_DIRECTIONS FOR THIS TASK_. Reproduce the first line of the entries that follow and each later line, word for word, ending with the one containing "[Close dialog] (865, 482)".

_MATERIAL TO PROCESS_.
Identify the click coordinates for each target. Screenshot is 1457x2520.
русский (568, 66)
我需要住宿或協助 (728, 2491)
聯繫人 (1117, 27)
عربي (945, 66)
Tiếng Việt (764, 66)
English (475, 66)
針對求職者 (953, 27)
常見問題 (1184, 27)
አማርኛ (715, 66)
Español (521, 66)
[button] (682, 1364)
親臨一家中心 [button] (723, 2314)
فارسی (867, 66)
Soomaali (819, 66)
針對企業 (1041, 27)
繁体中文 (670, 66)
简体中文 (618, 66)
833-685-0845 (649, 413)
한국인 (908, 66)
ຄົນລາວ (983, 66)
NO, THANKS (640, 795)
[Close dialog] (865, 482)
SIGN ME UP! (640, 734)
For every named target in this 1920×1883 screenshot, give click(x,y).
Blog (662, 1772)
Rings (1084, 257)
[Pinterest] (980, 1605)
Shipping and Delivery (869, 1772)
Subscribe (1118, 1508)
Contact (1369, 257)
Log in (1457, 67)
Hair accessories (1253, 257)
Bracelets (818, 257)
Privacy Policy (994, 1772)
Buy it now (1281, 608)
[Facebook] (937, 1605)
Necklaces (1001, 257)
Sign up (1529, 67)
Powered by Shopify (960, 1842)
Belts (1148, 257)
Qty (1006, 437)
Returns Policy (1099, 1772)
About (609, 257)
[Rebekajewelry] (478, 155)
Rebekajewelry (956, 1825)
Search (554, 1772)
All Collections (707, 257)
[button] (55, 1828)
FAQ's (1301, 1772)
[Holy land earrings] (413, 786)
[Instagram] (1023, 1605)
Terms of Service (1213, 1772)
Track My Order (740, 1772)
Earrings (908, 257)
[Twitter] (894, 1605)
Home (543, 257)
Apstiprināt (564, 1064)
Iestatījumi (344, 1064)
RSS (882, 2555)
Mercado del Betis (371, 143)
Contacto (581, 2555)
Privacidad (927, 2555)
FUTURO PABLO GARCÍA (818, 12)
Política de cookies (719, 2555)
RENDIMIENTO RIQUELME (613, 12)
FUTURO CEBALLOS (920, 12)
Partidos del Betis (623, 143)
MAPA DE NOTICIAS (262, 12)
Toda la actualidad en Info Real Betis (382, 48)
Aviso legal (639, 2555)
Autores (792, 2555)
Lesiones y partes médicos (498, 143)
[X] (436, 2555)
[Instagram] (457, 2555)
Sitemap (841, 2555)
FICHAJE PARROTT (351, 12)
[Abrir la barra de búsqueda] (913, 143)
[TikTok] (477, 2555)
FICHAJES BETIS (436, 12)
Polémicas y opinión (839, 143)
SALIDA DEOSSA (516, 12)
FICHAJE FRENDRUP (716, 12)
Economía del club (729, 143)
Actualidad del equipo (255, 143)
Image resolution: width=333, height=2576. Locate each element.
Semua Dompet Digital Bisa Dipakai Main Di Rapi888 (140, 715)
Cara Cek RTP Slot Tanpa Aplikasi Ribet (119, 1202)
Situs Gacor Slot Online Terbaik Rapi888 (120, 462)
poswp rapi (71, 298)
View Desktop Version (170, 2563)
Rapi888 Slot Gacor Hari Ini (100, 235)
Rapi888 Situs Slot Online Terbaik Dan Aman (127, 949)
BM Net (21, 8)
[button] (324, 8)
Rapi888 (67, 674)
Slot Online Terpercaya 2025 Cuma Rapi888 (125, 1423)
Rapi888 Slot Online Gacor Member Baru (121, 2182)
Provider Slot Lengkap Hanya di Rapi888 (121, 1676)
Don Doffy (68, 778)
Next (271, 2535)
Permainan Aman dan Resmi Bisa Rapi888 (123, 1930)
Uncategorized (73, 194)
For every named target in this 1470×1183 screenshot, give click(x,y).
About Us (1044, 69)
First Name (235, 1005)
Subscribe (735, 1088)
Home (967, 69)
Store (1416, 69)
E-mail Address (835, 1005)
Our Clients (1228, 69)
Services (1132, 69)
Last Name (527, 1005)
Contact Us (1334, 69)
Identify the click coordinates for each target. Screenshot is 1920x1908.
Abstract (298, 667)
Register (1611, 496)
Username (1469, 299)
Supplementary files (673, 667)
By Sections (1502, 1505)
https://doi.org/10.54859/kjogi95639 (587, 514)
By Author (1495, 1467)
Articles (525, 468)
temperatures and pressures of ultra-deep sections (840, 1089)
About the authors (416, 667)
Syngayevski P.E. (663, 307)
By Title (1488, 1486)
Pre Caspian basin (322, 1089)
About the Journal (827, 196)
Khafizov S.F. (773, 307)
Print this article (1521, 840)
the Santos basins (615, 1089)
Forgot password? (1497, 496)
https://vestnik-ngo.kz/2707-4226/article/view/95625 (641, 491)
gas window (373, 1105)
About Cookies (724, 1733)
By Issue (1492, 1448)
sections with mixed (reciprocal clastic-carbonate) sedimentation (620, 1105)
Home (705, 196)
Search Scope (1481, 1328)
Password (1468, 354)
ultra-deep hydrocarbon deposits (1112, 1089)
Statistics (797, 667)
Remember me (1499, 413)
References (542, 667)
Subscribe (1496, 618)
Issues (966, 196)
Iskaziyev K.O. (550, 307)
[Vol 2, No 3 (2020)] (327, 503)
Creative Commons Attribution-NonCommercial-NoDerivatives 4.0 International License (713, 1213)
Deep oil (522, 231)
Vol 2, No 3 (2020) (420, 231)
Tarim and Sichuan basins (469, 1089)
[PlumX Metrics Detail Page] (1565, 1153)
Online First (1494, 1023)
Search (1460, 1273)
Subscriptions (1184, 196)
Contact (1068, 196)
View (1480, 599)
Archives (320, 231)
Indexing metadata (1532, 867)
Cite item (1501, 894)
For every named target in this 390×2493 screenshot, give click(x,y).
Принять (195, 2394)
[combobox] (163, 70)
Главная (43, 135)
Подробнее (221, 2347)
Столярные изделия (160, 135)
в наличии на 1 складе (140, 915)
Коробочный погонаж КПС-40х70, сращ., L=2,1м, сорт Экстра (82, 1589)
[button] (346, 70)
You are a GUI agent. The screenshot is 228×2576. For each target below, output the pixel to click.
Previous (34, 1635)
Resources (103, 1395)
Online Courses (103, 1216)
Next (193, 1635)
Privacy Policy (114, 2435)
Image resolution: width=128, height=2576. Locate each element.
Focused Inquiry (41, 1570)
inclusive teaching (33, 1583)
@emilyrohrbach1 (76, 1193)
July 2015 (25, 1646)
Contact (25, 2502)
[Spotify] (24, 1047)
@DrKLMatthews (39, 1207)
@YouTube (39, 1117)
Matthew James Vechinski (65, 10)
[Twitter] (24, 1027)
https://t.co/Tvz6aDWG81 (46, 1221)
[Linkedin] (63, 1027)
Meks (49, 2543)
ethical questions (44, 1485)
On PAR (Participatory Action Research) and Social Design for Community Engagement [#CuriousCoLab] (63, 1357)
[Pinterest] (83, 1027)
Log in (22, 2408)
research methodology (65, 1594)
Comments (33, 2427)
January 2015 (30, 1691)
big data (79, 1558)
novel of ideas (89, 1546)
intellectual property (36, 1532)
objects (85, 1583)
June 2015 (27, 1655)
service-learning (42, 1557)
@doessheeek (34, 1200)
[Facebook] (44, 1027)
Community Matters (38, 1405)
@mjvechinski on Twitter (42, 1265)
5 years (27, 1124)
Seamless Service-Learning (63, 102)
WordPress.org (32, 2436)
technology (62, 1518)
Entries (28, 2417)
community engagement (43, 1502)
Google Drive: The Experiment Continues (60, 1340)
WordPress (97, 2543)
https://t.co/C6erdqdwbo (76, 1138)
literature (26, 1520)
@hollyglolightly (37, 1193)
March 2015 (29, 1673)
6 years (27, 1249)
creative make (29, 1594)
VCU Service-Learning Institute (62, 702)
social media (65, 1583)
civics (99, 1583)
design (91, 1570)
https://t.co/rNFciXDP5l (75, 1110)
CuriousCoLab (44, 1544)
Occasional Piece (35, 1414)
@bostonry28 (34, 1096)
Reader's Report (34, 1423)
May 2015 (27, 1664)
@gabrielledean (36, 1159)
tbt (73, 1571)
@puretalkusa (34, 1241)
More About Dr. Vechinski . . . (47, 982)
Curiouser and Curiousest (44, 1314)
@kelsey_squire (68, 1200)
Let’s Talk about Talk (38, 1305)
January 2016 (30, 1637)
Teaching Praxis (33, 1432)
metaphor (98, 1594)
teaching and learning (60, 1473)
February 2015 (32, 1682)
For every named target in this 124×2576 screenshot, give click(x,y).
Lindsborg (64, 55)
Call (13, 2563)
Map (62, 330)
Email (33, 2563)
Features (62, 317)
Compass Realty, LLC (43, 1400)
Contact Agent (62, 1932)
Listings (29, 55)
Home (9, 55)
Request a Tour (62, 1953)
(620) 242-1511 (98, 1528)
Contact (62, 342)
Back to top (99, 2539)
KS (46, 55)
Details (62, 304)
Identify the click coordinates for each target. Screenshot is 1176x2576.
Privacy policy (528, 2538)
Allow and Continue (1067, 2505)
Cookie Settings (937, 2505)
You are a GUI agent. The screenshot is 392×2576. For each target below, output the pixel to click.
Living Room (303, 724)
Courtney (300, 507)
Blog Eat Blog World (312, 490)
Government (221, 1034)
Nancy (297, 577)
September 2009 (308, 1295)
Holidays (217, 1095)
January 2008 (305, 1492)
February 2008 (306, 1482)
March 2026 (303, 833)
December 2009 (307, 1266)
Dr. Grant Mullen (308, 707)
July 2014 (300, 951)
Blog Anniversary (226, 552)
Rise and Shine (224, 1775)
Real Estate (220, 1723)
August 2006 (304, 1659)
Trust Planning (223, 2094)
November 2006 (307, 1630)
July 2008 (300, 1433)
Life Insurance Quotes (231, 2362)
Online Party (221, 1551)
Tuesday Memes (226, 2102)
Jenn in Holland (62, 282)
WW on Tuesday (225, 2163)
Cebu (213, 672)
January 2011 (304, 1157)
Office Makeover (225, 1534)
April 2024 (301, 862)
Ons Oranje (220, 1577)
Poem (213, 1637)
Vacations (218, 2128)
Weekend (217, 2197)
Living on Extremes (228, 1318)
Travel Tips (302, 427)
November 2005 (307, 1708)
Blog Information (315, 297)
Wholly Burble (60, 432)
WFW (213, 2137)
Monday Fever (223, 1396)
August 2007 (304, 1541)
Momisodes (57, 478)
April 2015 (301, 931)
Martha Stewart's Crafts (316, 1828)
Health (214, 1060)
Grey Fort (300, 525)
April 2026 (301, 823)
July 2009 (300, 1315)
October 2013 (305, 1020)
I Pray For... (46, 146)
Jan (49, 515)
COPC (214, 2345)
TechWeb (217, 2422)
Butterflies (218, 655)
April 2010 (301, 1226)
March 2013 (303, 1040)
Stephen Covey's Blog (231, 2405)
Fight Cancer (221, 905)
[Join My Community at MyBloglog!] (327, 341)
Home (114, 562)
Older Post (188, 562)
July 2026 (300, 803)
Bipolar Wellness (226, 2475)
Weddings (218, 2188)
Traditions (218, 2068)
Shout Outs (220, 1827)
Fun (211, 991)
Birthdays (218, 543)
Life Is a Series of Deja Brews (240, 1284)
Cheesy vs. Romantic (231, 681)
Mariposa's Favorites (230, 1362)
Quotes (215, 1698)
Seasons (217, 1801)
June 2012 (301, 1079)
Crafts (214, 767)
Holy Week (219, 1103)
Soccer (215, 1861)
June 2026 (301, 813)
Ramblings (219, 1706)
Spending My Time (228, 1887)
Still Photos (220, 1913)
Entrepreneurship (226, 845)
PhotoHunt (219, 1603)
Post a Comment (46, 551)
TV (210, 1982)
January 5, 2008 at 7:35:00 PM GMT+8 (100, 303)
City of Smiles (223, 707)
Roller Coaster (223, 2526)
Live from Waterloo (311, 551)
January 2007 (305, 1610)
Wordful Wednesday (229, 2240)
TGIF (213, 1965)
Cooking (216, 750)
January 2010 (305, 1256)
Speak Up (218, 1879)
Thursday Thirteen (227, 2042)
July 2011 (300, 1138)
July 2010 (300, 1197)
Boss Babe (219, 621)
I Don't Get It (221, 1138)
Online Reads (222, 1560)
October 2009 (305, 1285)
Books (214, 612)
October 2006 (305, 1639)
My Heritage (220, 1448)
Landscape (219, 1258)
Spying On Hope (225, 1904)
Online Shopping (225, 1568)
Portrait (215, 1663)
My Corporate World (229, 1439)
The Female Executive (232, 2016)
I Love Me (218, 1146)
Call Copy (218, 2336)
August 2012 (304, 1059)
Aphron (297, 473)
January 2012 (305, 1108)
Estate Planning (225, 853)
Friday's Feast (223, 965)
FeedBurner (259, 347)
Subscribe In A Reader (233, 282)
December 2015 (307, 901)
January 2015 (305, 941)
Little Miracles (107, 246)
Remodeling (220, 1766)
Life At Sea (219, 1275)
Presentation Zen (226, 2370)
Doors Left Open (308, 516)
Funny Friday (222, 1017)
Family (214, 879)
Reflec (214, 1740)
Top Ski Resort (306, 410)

_SOLUTION TO THIS PROBLEM_.
Identify the click coordinates for each target. Screenshot is 1457x2520.
русский (568, 66)
我需要住宿或協助 (728, 2491)
聯繫人 (1117, 27)
عربي (945, 66)
Tiếng Việt (764, 66)
English (475, 66)
針對求職者 (953, 27)
常見問題 (1184, 27)
አማርኛ (715, 66)
Español (521, 66)
[button] (682, 1364)
親臨一家中心 [button] (723, 2314)
فارسی (867, 66)
Soomaali (819, 66)
針對企業 (1041, 27)
繁体中文 (670, 66)
简体中文 (618, 66)
833-685-0845 (649, 413)
한국인 (908, 66)
ຄົນລາວ (983, 66)
NO, THANKS (640, 795)
[Close dialog] (865, 482)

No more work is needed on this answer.